எத்தனைதா னிருந்தாலு மென்னே பென்னே
இருக்குமிட மிருப்பிடமா யில்லை யென்றால்
எத்தனைதான் சிந்தித்தும் பயன்தா னென்னே
இறையளவும் மோனநிலை யில்லை யென்றால்
எத்தனைதான் வந்தித்தென் நிந்தித் தென்னே
ஈசனரு ளாங்கவச மில்லை யென்றால்
அத்தனையும் பாழாகும் கந்த னென்பாய்
அவனருளால் பாவமெலாம் விலகிப் போமோ
Eththanaithaa nirundhaalum enne penne
Irukkumidam iruppidamaa yillai yendraal
Eththanaithaan sindhiththum payanthaa nenne
Iraiyalavum monanilai yillai yendraal
Eththanaithaan vandhiththen nindhith thenne
Eesanaru laangavasam illai yendraal
Aththanaiyum paazhaagum kandha nenbaay
Avanarulaal paavamelaam vilagip pomo.
“However much (one may have/one may be), what is it then, O maiden?
If there is no place to stay—no proper abode—
However much one thinks, what benefit is there?
If there is not even a little of the state of silence (mouna),
However much I have paid homage, what is it; however much I have censured, what is it?
If there is no protective ‘armour’ that is the grace of Īśa (the Lord),
All of that becomes wasteland/ruin, you who say ‘Kandan’.
By his grace, will all sins indeed depart and go away?”
Possession, striving, and even intense reflection become fruitless if one has not found a true “abode” (an inner seat) and at least a trace of yogic silence. Likewise, cycles of devotion and denunciation do not reach the goal unless the Lord’s grace itself becomes one’s protection. Without that grace, everything collapses into futility; with it, karmic impurities can fall away.
The verse is built as a sequence of conditional negations (“if not…, then what use is…?”), a common Siddhar strategy to dismantle reliance on outer supports.
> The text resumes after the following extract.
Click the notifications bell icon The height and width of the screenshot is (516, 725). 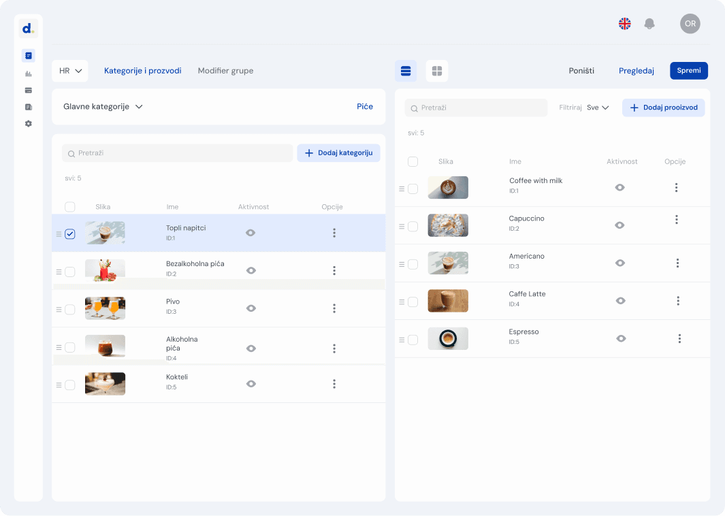coord(649,24)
1) “Irukkumidam / iruppidam” (place to stay/seat): On the surface it is shelter or stability. In yogic idiom it can imply the “seat” required for sādhana—steady posture, steady mind, or the inner locus (heart-center, or the central channel) where awareness can ‘remain’ without scattering. Without such an abode, all accumulation—whether wealth, learning, or even spiritual effort—does not mature.
2) “Sindித்தல்” (thinking/contemplation): The Siddhar critique is not of discernment itself but of thought that never crosses into direct stillness. Thus “even if one thinks a lot” is dismissed when “mouna-nilai” is absent.
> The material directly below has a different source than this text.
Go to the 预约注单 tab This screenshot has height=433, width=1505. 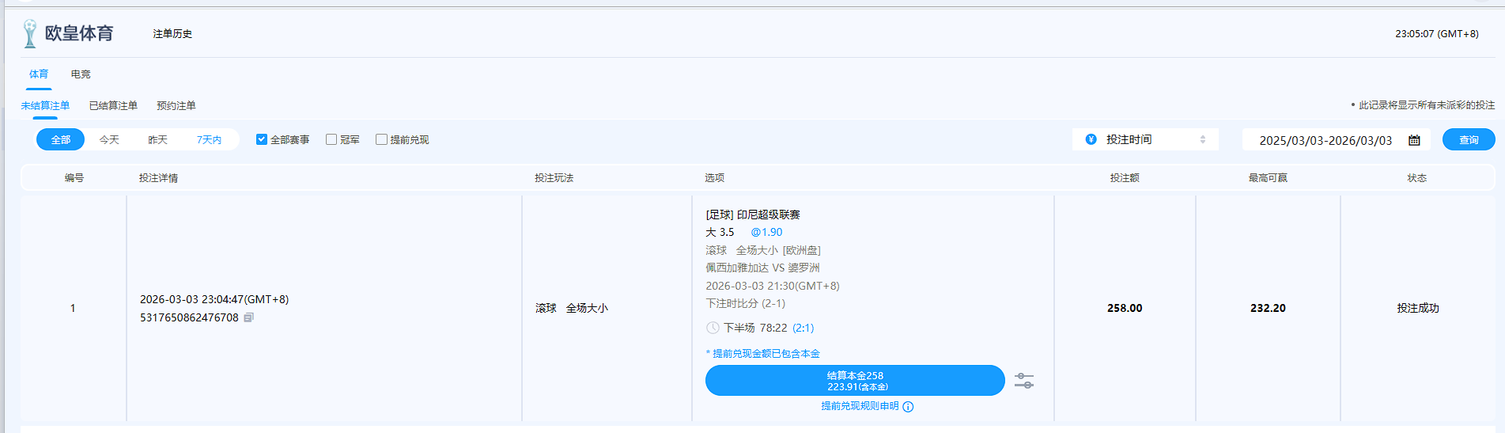point(176,105)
3) “Mouna-nilai” (state of silence): Not merely refraining from speech, but cessation of mental noise—the settling of vṛtti, the quiet in which the ‘I’ sense loosens. The phrase “iṟai aLavum” (“even to the tiniest measure”) stresses that without at least a small experiential taste of inner silence, contemplation remains theoretical.
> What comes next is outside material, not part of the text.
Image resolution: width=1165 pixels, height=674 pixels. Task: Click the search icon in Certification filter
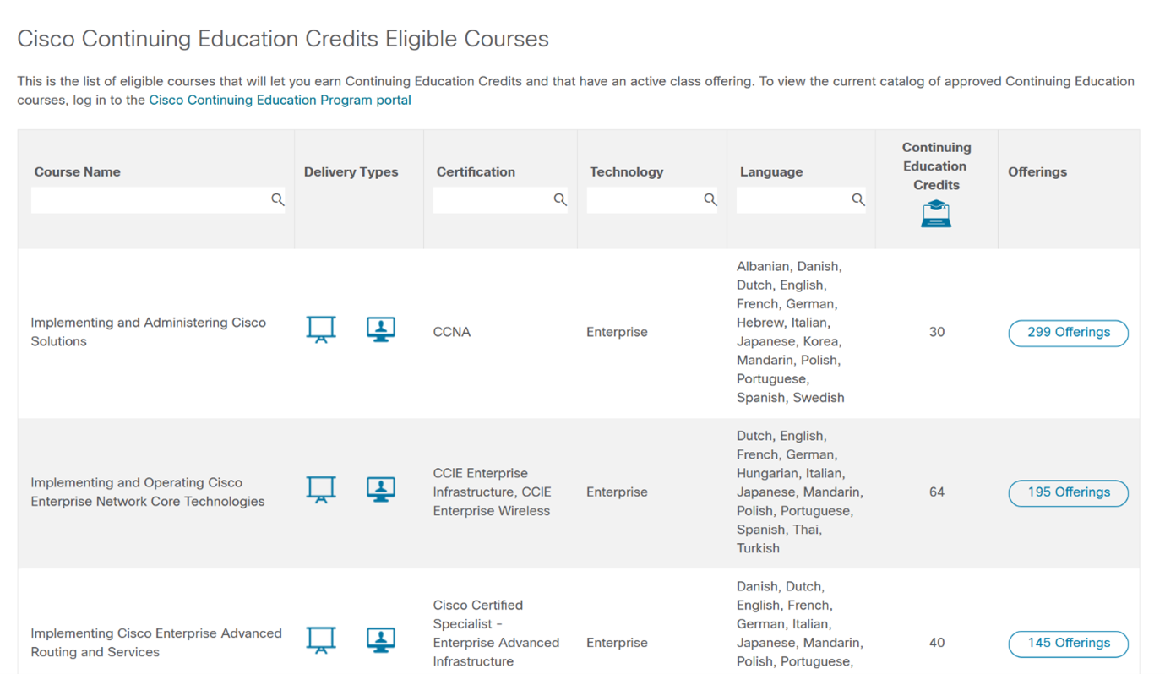(560, 199)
4) “Vandித்தேன் / nindித்தேன்” (I praised/worshipped; I blamed/censured): This can be read as (a) the futility of ritual and social religiosity without inner transformation, and/or (b) the non-ultimate nature of dualities (praise/blame) that still bind the mind. Either way, the point is that action and reaction, devotion and aversion, remain ineffective if grace has not ‘covered’ the seeker.
5) “Īśan aruḷ-āṅ kavasam” (the grace of Īśa as armour): “Kavasam” suggests protective covering. In Siddhar registers it can be inward (grace as the only true protection against karmic and mental forces), while also echoing the kavacam-hymn tradition (protective chants) where the text hints: the chant itself is powerless unless it is animated by grace.
6) “Kandan” (Skanda/Murugan; or “the Seen/Realized”): Addressing “you who say ‘Kandan’” may admonish the devotee who verbally invokes a deity-name while lacking the inner conditions (abode, silence, grace). The concluding question—“will sins depart by his grace?”—is rhetorically pointed: yes, but only when grace is truly received, not merely spoken about.
Overall, the teaching aligns with Siddhar soteriology: inner stabilization (abidance), experiential silence, and divine/guru grace are decisive; without them, quantity of effort—possessions, thoughts, praises, or arguments—does not yield liberation or purification.